Could anyone have imagined the U.N. would have more relevance to our economic and fiscal future than such revered global financial institutions as the IMF and the World Bank? Last week in New York, the U.N.’s General Assembly convened an historic summit on the rise of non-communicable diseases such as cancer, cardiovascular disease, and Alzheimer’s, as well as strategies to combat these diseases, which are sharply on the rise worldwide as people live longer. The summit marked a vital turn in how the organization is positioning itself to deal with global demographic change.
Yet as finance ministers opened meetings in D.C. this weekend, they were met by the IMF’s recently released doom-and-gloom Global Financial Stability Report, which says nothing at all about how aging populations will influence our future economic success. It’s not as if the IMF had to uncover anything new. About a year ago, S&P detailed how aging populations would crush public finances if we didn’t find new models of aging and retirement. S&P’s loud and clear call, however, fell on deaf ears. The Asian Development Bank, on the other hand, seems to have been listening. In its 2011 Outlook Report, it focused on aging populations and lower fertility rates, clearly stating that Asia must “prepare for the very different demographic landscape of the future … characterized by population aging.”
The IMF report does provide valuable insights into the causes of the global economic recession. But this only makes more egregious the fact that it ignored the elephant in the room. When discussing how “strained public finances” are creating fiscal policies that prevent growth, it’s essential to place aging populations at the center.

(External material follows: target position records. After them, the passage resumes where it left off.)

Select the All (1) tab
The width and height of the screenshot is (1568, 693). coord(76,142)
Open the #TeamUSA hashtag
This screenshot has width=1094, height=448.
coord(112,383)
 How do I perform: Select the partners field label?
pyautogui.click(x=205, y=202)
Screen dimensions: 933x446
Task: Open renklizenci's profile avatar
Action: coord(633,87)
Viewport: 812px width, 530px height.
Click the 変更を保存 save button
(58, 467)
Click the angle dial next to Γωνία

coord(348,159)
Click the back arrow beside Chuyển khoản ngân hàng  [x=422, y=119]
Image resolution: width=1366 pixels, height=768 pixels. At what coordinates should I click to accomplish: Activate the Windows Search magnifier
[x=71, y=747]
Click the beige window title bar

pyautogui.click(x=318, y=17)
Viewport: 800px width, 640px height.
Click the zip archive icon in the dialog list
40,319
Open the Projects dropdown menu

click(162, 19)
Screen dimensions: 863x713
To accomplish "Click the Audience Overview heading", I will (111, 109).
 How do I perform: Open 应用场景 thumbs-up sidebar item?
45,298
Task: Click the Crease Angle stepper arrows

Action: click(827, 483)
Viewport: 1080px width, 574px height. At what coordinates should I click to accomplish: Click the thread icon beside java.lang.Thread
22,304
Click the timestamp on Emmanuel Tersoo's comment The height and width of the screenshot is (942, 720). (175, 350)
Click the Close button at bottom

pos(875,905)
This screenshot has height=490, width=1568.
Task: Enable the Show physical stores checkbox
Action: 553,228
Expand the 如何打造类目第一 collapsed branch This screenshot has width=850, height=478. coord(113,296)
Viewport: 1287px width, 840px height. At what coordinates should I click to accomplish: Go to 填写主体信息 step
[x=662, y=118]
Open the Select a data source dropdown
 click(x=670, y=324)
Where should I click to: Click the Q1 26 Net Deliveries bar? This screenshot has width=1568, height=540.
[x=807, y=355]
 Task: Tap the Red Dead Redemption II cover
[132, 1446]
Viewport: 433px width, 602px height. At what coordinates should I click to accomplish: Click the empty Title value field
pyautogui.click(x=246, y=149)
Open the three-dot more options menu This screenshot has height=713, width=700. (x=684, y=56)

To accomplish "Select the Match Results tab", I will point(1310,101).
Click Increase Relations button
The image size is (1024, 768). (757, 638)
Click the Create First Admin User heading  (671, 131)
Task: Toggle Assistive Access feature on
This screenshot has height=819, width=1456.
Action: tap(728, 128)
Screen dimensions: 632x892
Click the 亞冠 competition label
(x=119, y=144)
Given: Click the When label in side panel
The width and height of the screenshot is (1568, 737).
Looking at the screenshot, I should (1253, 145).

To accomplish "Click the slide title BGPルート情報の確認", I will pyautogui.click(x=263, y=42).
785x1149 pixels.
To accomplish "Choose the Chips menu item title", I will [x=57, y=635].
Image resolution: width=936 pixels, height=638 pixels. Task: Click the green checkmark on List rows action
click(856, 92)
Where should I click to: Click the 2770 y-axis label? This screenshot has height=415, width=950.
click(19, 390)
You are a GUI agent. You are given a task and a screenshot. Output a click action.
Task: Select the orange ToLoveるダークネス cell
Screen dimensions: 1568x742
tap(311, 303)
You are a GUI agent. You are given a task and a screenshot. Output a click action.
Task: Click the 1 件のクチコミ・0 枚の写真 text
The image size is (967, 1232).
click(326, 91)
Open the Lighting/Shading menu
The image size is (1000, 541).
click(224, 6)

In rich countries, enormous percentages of domestic spending are tied up in state-funded entitlements and first-class health care for aging populations. As this will continue to shape the economy, aging populations – those living longer, but with far fewer in the traditional working cohort due to stunningly low fertility – must be added, as a subject, to the discussions. Which was also not in evidence this weekend, by the way, from the new IMF chief, Christine LaGarde.
If the IMF and the world’s finance leaders are failing to speak to the massive economic challenge, so, too, is the popular press. USA Today, for example, makes much of the stagnation of U.S. economic growth and its connection to Obama’s ill-conceived jobs plan but says nothing about the omission of the structural and longer term impact of aging populations. The Wall Street Journal notes how the IMF report will alter upcoming meetings and policymaking sessions, but it, too, says nothing of what the report missed.
As we try to dig ourselves out of an ongoing fiscal mess, we can’t continue to miss the role that new approaches to issues faced by aging populations will play in our economic recovery. We need long-term solutions that, as the U.N. acknowledged, address how the planet’s aging populations will drive economic growth. How better to achieve this than to view spending on age-related diseases as investments in our future? Who would have thought the U.N. could have such insight, while our economic and finance institutions did not?